今年も残すところ2カ月あまり。クリスマス休暇を利用した旅行の計画を立てている方も多いことでしょう。広大な土地を有するオーストラリアでは、何時間、時には何日も車を運転して親戚を訪ねたりキャンプや旅行を楽しみます。外で過ごす時間が長ければ長いほど、旅行先や帰り道で傷ついた野生動物に遭遇する可能性も高くなるのです。

「外に停めた車のトランクに蛇がいるから捕まえて欲しい」と、慌てた様子でカランビン野生動物病院にやって来たゴールドコースト在住のある一家。すぐにスタッフが車のトランクからその「蛇」を保護して、私が診察をしました。この生き物、姿形は蛇にそっくりですが、「Excitable delma」という足無しトカゲの1種。軽い脱水症状が見られたもののけがなどは無く、すぐに野生に返して良い状態でした。「一番最後にトランクに入れた荷物に紛れ込んでいた可能性が高いので、どこだったかを思い出してその場所に返してあげてください」とお願いしたのですが、困った顔で「それは無理だ」と言われてしまいました。

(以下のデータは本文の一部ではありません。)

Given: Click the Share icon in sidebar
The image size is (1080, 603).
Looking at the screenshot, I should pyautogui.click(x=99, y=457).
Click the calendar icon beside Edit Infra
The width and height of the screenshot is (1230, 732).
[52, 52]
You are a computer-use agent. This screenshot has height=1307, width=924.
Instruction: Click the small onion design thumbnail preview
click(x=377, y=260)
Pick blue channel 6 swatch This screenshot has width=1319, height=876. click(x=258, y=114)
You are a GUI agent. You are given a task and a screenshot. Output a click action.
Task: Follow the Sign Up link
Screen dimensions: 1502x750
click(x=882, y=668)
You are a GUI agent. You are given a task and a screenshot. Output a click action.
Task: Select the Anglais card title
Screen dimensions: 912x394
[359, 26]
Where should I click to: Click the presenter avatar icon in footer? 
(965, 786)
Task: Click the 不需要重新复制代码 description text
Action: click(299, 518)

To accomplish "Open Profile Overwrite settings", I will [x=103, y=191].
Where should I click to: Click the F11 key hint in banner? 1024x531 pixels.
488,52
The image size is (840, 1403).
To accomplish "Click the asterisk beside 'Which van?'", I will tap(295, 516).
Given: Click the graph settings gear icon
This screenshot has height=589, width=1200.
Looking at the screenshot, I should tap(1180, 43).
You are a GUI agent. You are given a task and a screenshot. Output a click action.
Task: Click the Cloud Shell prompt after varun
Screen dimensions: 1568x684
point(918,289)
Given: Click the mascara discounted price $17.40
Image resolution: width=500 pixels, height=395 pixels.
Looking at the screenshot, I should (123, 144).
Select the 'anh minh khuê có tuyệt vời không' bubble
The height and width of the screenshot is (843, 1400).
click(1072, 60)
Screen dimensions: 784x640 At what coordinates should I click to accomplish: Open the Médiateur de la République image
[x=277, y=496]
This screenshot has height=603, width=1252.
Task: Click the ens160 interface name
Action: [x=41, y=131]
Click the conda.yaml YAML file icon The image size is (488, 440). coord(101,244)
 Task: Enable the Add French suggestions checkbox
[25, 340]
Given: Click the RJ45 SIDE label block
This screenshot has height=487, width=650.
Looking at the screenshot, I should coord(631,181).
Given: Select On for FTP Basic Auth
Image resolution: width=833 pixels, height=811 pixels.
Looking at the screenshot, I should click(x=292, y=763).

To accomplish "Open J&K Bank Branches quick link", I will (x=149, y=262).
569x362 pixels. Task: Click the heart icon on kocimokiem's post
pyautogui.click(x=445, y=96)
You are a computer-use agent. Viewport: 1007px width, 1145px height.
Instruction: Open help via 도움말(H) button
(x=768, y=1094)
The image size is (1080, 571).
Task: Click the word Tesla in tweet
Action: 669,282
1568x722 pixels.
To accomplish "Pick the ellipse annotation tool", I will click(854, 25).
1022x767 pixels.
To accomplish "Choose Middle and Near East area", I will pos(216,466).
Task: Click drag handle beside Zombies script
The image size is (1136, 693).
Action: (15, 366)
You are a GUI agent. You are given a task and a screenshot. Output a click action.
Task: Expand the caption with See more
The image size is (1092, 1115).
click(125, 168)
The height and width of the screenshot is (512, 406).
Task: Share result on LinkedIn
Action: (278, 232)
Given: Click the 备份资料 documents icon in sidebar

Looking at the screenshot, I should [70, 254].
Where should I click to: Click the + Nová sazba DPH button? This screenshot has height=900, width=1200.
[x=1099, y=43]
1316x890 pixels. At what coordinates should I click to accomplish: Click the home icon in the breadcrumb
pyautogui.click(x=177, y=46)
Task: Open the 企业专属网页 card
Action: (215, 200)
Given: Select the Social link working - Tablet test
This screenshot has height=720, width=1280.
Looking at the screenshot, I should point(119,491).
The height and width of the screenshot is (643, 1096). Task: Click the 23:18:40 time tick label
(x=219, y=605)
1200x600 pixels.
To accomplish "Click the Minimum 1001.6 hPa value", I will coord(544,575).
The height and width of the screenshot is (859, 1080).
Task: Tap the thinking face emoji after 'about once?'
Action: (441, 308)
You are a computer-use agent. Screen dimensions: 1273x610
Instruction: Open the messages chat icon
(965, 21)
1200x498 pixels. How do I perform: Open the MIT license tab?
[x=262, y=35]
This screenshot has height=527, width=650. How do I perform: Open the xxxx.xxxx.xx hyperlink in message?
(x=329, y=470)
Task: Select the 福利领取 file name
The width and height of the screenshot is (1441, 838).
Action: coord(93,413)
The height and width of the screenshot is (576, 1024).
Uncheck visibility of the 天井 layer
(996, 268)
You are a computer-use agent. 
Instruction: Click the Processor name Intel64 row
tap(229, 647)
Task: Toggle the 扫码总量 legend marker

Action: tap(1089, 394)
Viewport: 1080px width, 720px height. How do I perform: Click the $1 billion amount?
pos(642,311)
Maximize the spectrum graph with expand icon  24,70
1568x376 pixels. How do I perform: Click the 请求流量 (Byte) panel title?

保護された足無しトカゲの1種、Excitable delma
保護された足無しトカゲの1種、Excitable delma

実はこの家族、9月のスクール・ホリデーを利用してQLD州北東部のボーエンへ1週間のキャンプに出掛けていました。1,200キロの距離を休憩しながら丸1日かけて車で移動し、やっと帰り着いた自宅でトランクを開けてみると小さな蛇が紛れ込んでいたのです。毒蛇だったら大変、と、すぐにトランクを閉めて、そのまま病院にやってきたとのこと。最後にトランクに荷物を入れたのはキャンプ場だったので、ボーエンからずっと車にいた可能性が高く、何とか元の場所に返してあげなければなりません。

野生動物保護団体などのフェイスブック・ページでボーエンに行く予定のある人がいないか呼びかけたり、保護士さんから別の保護士さんへとブリスベンやサンシャインコーストを転々としてハービー・ベイまで辿り着く方法は見つかったのですが、どうしてもそこから北への手段がありませんでした。ところが、カランビンの野生動物保護施設の爬虫類の飼育係の1人がボーエン近くまで車で旅行する予定があり、彼女の協力で無事、足無しトカゲをキャンプ場へ返すことができました。灯台下暗しとはまさにこのことです。

これまで病院に一番長い距離を旅して来た野生動物は、アデレードで長距離トラックの運転士に保護されてQLD州まで来てしまったトンビですが、幸いこの時も何とか無事に元の場所へ返すことに成功しました。


■床次史江(とこなみ ふみえ)
クイーンズランド大学獣医学部卒業。カランビン・ワイルドライフ病院で年間7,000以上の野生動物の診察、治療に携わっているほか、アニマル・ウェルフェア・リーグで小動物獣医として勤務。